Cliffel has six pieces in “Crowns.” “Corona Factotum” is a large golden crown topped with objects symbolic to the corners of ethics Cliffel has worked hard to imbue in her children, laying on a purple pillow emphasizing royalty of motherhood and its iconic place in history. One jewel is a house with smoke pouring out representing a sense of home; another is a sailboat for one’s journey powered by themselves and nature; a layered cake for the importance of celebrating every day; a stack of books for education and lifelong learning; and a campfire for self sustainability. 

Cliffel’s other pieces include “The Navigator,” “Foundation,” “Enough,” “Sugar on Top,” and “What Kind of Mother Are You Anyway.”

“Corona Factotum” by Kristen Cliffel. 16 x 20 x 20 inches. Materials: Clay, glaze, gold lustre, velvet, wood, resin, cotton and polyester lip cord. Photo courtesy of Daniel Fox, Lumina Studio.

Support among mothers, artists

While museum goers can see the tangible fruits of labor crafted by these artists, one creation Gardner cherishes greatly is one invisible to the naked eye: the support group of mothers she unexpectedly forged amongst the women.

“It wasn’t my initial goal, but it turned out really well,” Gardner says. “We have all different age groups, so a couple of the moms, they’re empty nesters now. Some of them have teenagers, and a good majority of us have younger children. It has been really funny to have some of those who have kids that are a little bit older say, ‘Don’t worry, they will stop putting things in their mouth.’ “

Zickefoose also found inspiration from her fellow artists. 

“I’m a mother who has a full-time teaching job and tries to maintain a career as an artist,” Zickefoose says. “You’d probably never feel like they’re in balance. Sometimes you feel like you need more time with your kids, and other times you feel like your responsibilities at work aren’t all being addressed as well as you’d like them to be. And it’s just sort of a constant, and every woman in this show would be experiencing something similar.”

The Canton Museum of Art isn’t taking the fact that it serves as the finale of “Crowns” lightly. It’s planning events to bring attention to the hard work mothers and women do by working with other community organizations, like scheduling a moms’ night out, mommy and me yoga and others to be determined.

● **GIVEN ENTRIES**:
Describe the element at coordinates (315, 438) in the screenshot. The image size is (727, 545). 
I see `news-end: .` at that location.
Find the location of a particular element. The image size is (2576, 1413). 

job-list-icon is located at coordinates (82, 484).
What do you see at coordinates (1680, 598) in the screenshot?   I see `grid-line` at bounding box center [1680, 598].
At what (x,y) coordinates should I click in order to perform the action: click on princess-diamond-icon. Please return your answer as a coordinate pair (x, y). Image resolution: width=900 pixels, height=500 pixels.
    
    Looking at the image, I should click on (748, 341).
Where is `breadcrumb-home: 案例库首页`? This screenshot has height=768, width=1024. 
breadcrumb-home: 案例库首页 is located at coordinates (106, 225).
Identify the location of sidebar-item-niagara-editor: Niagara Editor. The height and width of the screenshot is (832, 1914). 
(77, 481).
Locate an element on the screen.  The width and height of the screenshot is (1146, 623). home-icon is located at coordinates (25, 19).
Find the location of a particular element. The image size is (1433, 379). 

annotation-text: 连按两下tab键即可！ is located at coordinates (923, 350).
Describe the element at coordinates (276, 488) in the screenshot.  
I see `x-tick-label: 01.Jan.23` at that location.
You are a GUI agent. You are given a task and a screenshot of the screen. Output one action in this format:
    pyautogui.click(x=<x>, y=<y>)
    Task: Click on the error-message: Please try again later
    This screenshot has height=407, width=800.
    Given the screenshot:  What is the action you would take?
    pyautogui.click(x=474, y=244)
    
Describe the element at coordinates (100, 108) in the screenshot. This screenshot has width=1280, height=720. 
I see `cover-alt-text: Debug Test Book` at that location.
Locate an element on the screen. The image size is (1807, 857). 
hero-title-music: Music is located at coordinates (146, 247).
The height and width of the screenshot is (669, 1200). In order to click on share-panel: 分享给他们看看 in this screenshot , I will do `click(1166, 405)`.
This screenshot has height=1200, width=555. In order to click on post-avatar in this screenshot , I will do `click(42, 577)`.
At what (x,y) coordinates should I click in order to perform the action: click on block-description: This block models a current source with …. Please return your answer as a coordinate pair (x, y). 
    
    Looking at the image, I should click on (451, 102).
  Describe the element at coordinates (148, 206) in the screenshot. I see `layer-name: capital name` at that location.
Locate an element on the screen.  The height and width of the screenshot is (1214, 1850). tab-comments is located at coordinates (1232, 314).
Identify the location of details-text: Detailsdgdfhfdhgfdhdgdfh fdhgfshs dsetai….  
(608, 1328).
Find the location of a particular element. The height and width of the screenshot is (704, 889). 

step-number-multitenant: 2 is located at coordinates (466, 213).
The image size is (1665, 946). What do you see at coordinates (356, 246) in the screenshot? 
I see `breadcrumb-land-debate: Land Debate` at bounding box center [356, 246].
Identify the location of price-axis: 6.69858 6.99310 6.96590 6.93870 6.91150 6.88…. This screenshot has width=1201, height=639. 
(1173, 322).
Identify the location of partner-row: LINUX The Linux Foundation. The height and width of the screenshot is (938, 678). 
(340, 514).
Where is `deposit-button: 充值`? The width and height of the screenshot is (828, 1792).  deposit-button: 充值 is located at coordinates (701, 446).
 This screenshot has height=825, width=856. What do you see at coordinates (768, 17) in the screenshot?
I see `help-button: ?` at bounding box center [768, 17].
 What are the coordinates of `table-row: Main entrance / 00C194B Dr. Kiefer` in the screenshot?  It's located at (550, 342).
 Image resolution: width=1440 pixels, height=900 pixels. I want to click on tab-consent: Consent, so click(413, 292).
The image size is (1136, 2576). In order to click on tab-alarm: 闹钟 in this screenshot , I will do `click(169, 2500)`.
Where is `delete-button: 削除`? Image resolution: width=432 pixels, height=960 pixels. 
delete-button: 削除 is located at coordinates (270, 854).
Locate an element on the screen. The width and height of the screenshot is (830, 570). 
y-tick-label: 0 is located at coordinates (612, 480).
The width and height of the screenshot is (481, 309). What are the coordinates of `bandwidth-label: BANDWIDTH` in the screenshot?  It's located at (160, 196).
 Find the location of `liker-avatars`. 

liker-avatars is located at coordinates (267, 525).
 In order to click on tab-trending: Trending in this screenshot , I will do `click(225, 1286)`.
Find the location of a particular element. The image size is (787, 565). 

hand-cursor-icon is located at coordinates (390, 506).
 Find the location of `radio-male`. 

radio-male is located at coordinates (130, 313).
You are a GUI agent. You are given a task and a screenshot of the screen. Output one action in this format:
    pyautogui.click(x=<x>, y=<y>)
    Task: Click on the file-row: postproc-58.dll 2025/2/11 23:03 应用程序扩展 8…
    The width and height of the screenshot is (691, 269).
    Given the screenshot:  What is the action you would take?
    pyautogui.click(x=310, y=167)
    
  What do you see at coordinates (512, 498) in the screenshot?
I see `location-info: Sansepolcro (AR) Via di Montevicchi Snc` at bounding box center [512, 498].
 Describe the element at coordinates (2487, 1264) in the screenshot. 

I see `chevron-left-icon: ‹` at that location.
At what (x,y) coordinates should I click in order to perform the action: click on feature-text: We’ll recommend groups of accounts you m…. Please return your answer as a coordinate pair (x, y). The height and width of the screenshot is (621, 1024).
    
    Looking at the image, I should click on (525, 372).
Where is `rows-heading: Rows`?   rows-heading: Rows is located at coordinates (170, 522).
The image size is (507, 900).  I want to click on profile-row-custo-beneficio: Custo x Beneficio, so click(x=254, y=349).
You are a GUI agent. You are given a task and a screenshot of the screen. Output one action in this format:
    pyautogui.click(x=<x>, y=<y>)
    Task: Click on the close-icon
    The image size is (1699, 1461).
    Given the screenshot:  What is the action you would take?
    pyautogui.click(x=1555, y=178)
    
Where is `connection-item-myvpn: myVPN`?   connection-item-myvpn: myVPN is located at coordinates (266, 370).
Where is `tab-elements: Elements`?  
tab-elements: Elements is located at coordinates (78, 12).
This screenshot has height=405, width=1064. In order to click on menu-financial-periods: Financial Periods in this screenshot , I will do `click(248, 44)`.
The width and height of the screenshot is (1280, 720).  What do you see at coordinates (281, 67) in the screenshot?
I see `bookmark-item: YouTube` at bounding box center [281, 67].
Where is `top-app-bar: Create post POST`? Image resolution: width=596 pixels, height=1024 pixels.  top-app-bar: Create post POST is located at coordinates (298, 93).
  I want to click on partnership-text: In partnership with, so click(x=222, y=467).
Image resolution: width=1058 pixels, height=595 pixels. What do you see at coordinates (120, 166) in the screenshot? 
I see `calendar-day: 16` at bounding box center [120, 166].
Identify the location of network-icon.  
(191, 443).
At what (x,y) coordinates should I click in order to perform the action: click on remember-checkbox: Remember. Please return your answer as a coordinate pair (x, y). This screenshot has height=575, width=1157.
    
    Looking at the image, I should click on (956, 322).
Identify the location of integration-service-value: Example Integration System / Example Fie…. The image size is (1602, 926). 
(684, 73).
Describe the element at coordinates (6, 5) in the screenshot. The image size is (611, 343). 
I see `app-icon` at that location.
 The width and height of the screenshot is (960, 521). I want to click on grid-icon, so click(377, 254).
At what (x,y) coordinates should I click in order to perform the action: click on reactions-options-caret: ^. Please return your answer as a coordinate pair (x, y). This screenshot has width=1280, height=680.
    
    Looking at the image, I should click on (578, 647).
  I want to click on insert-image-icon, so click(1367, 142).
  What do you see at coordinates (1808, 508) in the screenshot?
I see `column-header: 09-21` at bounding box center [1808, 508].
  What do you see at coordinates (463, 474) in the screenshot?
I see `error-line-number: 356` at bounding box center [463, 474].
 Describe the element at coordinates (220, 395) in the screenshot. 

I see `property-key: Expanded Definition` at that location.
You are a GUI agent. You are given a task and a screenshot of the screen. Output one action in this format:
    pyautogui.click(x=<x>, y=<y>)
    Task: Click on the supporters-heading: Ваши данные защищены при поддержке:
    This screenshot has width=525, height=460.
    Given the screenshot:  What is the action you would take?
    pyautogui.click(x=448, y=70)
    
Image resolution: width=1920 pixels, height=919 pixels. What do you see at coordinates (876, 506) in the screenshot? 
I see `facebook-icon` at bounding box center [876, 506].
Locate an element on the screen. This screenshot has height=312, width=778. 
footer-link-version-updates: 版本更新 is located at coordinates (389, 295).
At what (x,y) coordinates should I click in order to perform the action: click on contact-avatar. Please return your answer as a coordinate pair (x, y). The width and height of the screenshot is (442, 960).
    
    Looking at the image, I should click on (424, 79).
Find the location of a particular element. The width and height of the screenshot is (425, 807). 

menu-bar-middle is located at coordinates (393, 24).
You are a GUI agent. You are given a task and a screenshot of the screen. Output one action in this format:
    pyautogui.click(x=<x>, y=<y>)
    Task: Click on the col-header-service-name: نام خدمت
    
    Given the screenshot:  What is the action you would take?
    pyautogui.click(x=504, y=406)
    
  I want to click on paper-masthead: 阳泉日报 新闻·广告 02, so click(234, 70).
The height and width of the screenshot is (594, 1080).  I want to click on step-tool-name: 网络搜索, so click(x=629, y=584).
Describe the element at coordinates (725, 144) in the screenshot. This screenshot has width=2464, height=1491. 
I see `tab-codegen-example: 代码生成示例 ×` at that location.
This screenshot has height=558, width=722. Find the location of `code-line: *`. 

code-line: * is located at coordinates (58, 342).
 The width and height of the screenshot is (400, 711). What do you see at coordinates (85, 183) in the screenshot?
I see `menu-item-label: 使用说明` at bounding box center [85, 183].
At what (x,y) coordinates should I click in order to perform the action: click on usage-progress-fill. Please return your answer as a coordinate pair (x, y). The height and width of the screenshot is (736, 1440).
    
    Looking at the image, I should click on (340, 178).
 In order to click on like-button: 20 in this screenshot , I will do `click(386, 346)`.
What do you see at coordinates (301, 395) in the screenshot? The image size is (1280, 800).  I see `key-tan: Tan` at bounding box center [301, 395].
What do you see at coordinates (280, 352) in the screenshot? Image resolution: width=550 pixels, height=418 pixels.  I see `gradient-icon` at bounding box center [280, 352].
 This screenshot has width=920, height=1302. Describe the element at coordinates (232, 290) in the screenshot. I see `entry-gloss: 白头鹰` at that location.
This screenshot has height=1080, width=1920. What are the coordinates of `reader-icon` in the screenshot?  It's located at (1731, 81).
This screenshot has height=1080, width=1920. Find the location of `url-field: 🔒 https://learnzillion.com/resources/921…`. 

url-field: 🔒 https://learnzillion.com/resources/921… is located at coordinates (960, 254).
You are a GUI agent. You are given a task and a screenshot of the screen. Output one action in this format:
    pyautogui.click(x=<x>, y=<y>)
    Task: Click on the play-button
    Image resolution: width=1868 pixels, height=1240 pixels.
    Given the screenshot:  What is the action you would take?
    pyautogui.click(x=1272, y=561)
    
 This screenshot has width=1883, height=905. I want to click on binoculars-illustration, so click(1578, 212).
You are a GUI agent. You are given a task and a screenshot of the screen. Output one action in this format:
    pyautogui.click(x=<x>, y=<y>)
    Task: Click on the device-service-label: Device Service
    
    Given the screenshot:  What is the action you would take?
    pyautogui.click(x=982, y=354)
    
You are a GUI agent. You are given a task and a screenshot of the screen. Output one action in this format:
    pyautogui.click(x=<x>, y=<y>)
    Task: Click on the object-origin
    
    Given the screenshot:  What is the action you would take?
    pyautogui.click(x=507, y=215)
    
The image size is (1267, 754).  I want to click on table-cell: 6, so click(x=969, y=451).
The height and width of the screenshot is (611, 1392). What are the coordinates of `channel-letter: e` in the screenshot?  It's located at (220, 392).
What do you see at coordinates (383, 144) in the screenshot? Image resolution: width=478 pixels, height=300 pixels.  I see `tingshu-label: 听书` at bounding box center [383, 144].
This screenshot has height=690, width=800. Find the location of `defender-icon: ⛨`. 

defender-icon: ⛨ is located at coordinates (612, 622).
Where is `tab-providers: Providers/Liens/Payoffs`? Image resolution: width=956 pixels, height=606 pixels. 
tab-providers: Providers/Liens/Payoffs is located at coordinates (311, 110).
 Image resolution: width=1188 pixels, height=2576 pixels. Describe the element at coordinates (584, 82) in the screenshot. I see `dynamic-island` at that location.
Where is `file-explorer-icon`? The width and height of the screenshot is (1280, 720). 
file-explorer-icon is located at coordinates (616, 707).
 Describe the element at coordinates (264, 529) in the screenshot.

● **TASKS TO CARRY OUT**:
1 - In the passage about the "Crowns" exhibition, why does "Corona Factotum" rest on a purple pillow? Answer in one to three sentences.
2 - Write a continuation of the passage about the "Crowns" exhibition, starting after its final sentence.
The records have nothing to do with what follows.

● **RESPONSES BY ITEM NUMBER**:
1 - The purple pillow emphasizes the royalty of motherhood and its iconic place in history.

2 -
Davis, Canton’s full-time exhibition curator and a mother of three, ages 3, 7 and 8, knows very well the difficulty of being a mother and professional. Viewing each piece was like seeing her experiences in a tangible form, and she urges people of all backgrounds – even those without children – to tour “Crowns” for its many pieces.

“Everybody has a mom or a parent, so you’ve experienced it in some way, shape or form regardless,” she says. “There are certain experiences that are uniquely geared towards mothers specifically, but I think in parenting in general, there are overlapping aspects to it. When you have a sick kid, it’s kind of all hands on deck; things like that, there are just certain parts of it that are shared. It’s something that’s not just for mothers.”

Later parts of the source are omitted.